As predicted in a previous edition of this newsletter, Gross v. FBL Financial Services, Inc., 129 S. Ct. 2343 (2009) is one of the most important discrimination cases to be handed down by the Supreme Court in recent years. The Court was faced with the question of whether a plaintiff in an age discrimination case must present direct evidence of discrimination in order to receive a “mixed motive” jury instruction. However, the divided Court never addressed that question because it determined that under the Age Discrimination in Employment Act (“ADEA”), a plaintiff must prove that age was the but-for cause of the adverse employment action, not merely a motivating factor.


The Court noted that while it is not clear that Price Waterhouse v.

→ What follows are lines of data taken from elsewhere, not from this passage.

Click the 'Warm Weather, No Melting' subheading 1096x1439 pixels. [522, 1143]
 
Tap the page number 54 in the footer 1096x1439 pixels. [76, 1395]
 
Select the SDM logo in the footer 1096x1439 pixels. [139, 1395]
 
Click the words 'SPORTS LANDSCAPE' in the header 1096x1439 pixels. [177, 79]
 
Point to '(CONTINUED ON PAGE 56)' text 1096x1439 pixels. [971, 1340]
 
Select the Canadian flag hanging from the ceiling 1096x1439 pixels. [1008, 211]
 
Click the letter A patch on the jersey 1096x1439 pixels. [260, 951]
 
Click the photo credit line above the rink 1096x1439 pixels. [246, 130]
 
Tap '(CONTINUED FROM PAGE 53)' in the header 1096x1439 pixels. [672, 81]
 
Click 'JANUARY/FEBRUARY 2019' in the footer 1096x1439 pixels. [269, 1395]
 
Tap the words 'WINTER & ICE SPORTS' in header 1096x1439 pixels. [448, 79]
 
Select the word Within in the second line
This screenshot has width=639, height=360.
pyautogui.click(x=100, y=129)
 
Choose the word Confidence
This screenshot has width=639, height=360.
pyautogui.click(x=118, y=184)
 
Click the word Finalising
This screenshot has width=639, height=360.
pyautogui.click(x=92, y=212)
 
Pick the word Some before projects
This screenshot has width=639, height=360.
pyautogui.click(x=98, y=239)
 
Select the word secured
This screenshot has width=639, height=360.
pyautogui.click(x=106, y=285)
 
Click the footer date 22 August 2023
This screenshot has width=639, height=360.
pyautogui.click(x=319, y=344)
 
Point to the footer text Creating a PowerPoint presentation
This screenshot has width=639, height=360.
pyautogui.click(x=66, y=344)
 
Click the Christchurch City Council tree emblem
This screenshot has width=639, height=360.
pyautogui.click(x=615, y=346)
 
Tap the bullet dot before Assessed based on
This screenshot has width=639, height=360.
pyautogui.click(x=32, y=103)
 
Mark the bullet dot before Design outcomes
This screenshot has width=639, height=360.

Hopkins, 490 U.S. 228 (1989) would have been decided the same way today, Congress amended Title VII to add liability for discrimination when the improper consideration was a motivating factor for the adverse employment action. Justice Thomas, writing for the Court, stated that the ADEA was not similarly amended and thus the Court was not bound by Title VII precedent regarding this issue.


The Court’s opinion will have a significant impact because prior to this decision each circuit applied the burdenshifting framework to ADEA cases. It is less clear what effect the decision will have on state discrimination claims based on state analogs to the ADEA.


One thing that is certain is that plaintiffs will have a much harder time proving a discrimination claim based on age. Justice Breyer, dissenting, pointed out that but-for causation in a discrimination case is far from scientific and will force parties to confront problematic hypothetical inquiries in which the “employer will often be in a stronger position than the employee to provide the answer.”


While this decision favors employers, it may cause a Congressional backlash against the Supreme Court, placing employers in a worse position. Many predict a Ledbetter-like reaction from Congress, legislating a reversal of the Court’s decision. The opinion essentially invited Congressional action because it turned almost exclusively on the lack of any reference to “motivating factor” in the text of the ADEA. But if Congress decides to amend the ADEA, there is no guarantee that it will only add “motivating factor” text to the statute. Congress could take the opportunity to further broaden the ADEA. So while this may be a victory for employers, they may bear the brunt of the punishment for the Court’s opinion.